School Superintendent Arlene C. Ackerman is "not blaming parents" for the controversial delay in turning West Philadelphia High School into a Renaissance school.

School Superintendent Arlene C. Ackerman is "not blaming parents" for the controversial delay in turning West Philadelphia High School into a Renaissance school.

The School Reform Commission last week delayed voting on choosing an outside provider to operate the school, at 47th and Walnut streets, for next school year, and the district said it would wait until the 2011-12 school year to turn West Philadelphia into a Renaissance school.

An advisory panel that included parents and community members had recommended Johns Hopkins University/Diplomas Now as the school's service provider.

Yesterday, SRC chairman Robert L. Archie Jr. said he'd learned hours before last week's SRC meeting that the Philadelphia Education Fund had paid four parents on the advisory panel $500 each for community outreach.

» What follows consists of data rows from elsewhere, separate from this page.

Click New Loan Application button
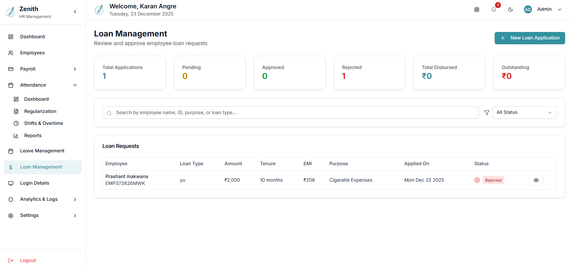This screenshot has width=572, height=268. [x=530, y=38]
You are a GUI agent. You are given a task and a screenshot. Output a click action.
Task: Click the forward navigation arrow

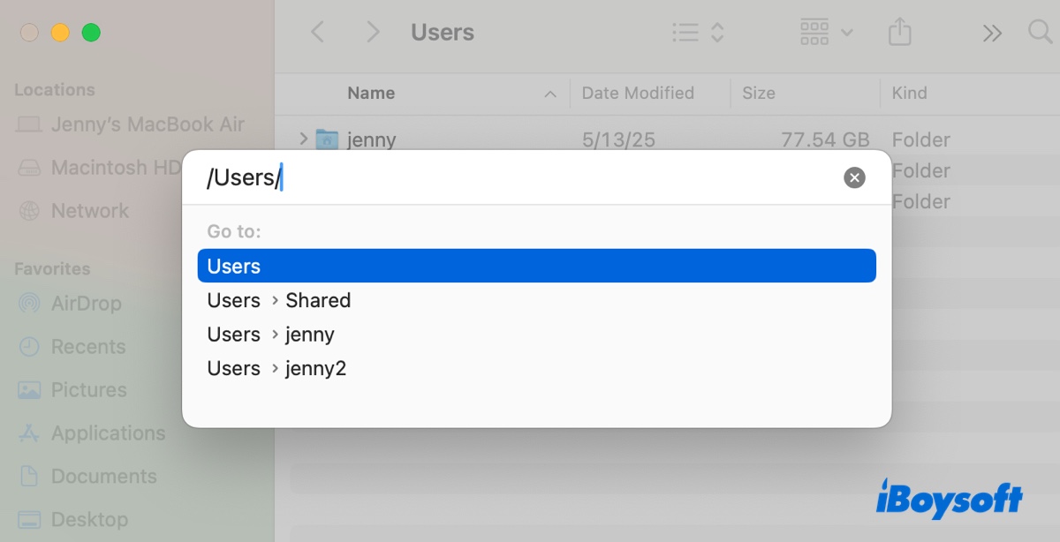click(373, 33)
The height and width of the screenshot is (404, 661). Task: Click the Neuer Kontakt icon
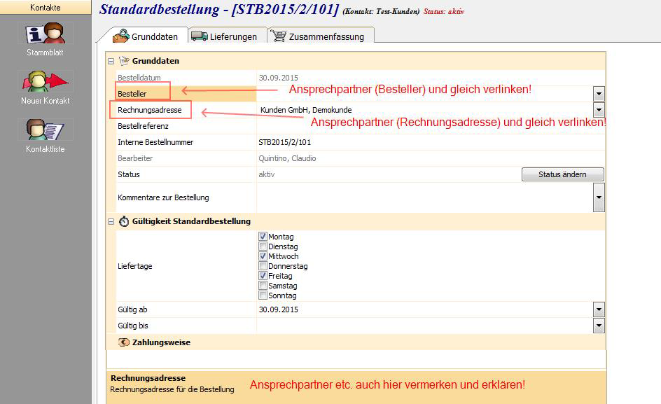[46, 82]
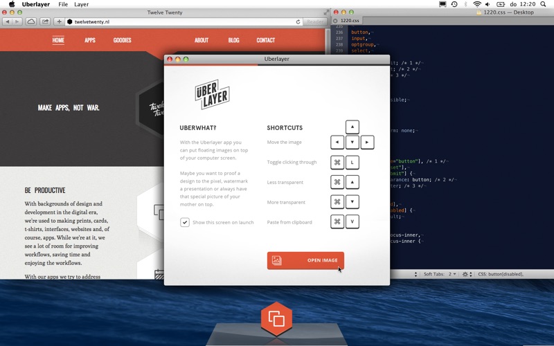The height and width of the screenshot is (346, 554).
Task: Click Safari's iCloud tabs icon
Action: click(x=31, y=21)
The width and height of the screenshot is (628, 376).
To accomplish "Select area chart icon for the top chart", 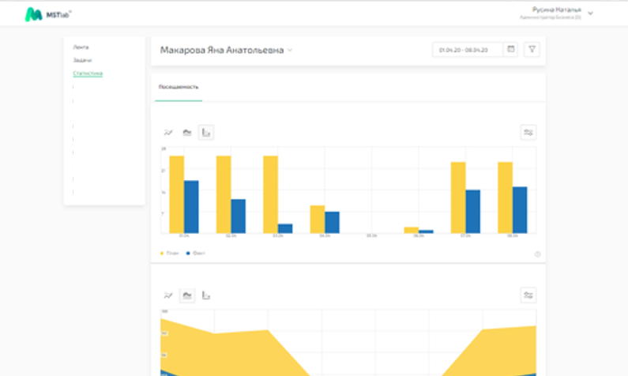I will (187, 133).
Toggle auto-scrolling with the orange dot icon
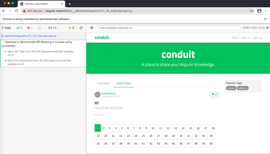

But Carol Fixman, the Education Fund's executive director, told the Daily News earlier this week that the parents had been paid to knock on doors to get parents involved in the schools.

Had Johns Hopkins been selected as the provider for West Philadelphia, the Education Fund was to be a support partner working along with Johns Hopkins.

Fixman said the Education Fund paid the parents $8 an hour for outreach work that had nothing to do with the selection of Johns Hopkins as the Renaissance provider.

But both Ackerman and Archie, in a meeting with reporters at school district headquarters yesterday, said the district wanted to avoid even the appearance of a conflict of interest.

Ackerman said that she was aware that one parent on the advisory panel did part-time work for the Education Fund but that she'd thought the parent would recuse herself from voting.

It wasn't until just before last week's meeting that she learned about the three other parents on the advisory council who also worked for the Education Fund.

"I am not blaming parents," she said. "We could have dealt with this long before we got to this point. If I'd known [about the four parents], we could have said to recuse yourselves."

The district said this week that the high school would be an Empowerment school in the fall.

Also yesterday, West Philadelphia principal Saliyah Cruz said only 19 of the school's teachers had requested transfers to other schools when it was believed West would be a Renaissance school in September.

Now, some of those teachers might stay at West after all, Cruz said.

Under the Renaissance-school model, no more than half of a school's teachers are retained when an outside provider attempts to "turn around" a failing school.

The school is no longer on the state's list of "persistently dangerous" schools, Cruz said. But Ackerman said 88 percent of 11th-graders still score "below basic" in state assessment tests.

"I'm thrilled that it's improved in [school safety] climate," Ackerman said. "Now we have to make sure the students have what they need to make academic progress."